→ Your assignment: Your output should consist solely of the lines from the one holding "Go to the previous video" to the end of the records below, inclusive, reproduced exactly and free of pictures.

Recorded data:
-- -- --

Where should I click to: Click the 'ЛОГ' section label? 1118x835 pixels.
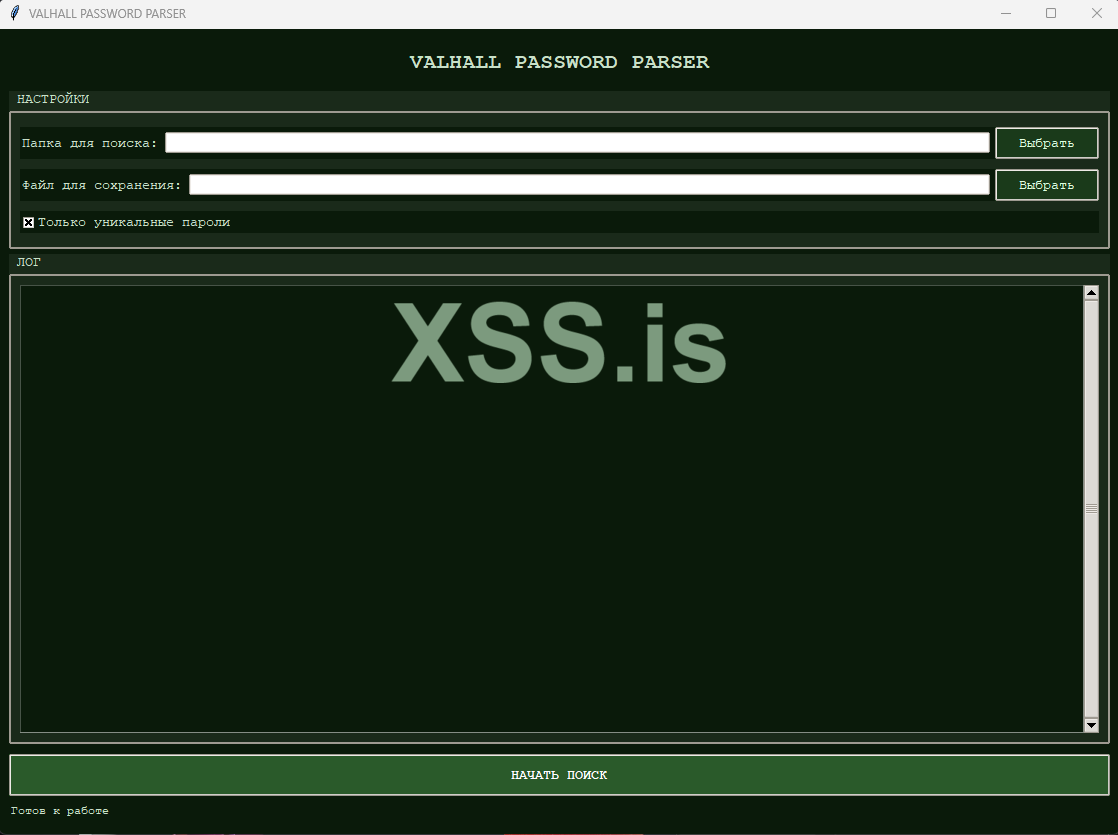tap(30, 261)
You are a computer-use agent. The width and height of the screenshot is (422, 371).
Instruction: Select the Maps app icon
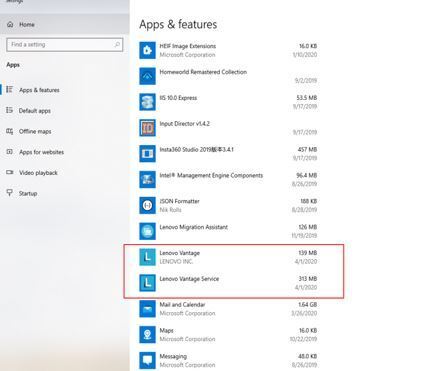pyautogui.click(x=147, y=335)
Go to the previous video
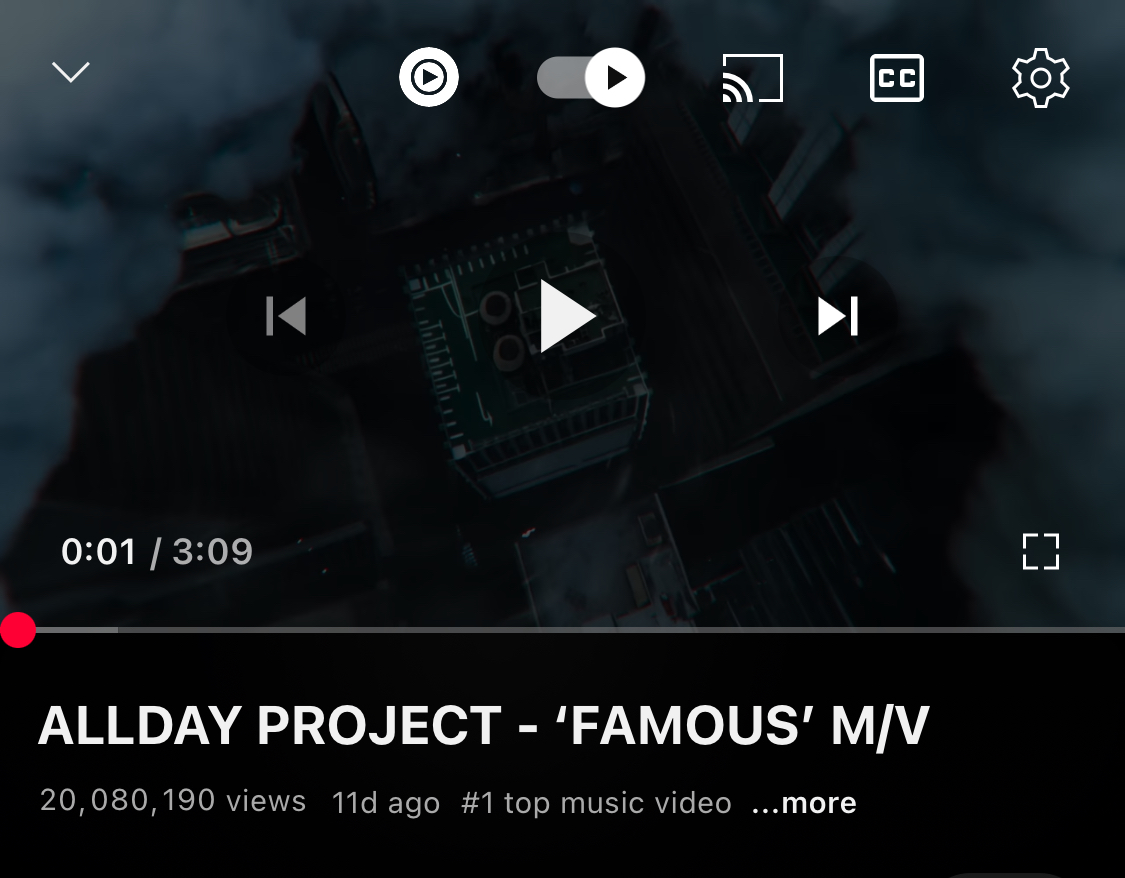The height and width of the screenshot is (878, 1125). [286, 316]
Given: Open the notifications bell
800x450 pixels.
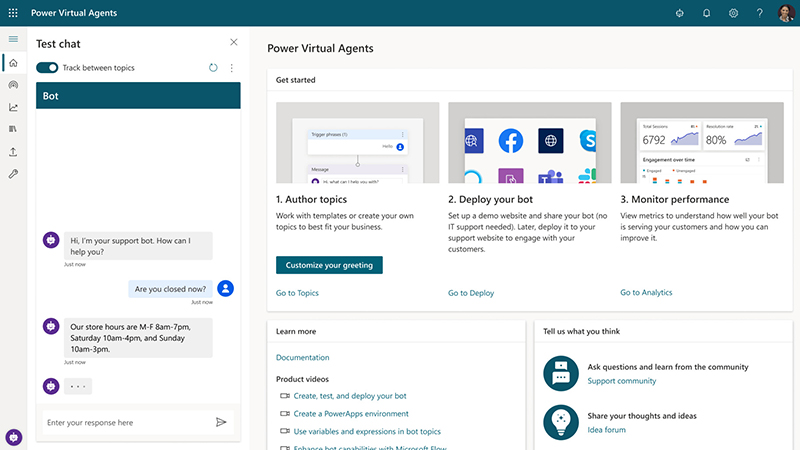Looking at the screenshot, I should pos(706,13).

-- -- --

→ Written response:
Go to the previous video
The height and width of the screenshot is (878, 1125). [286, 316]
Given: Open the notifications bell
800x450 pixels.
Looking at the screenshot, I should pos(706,13).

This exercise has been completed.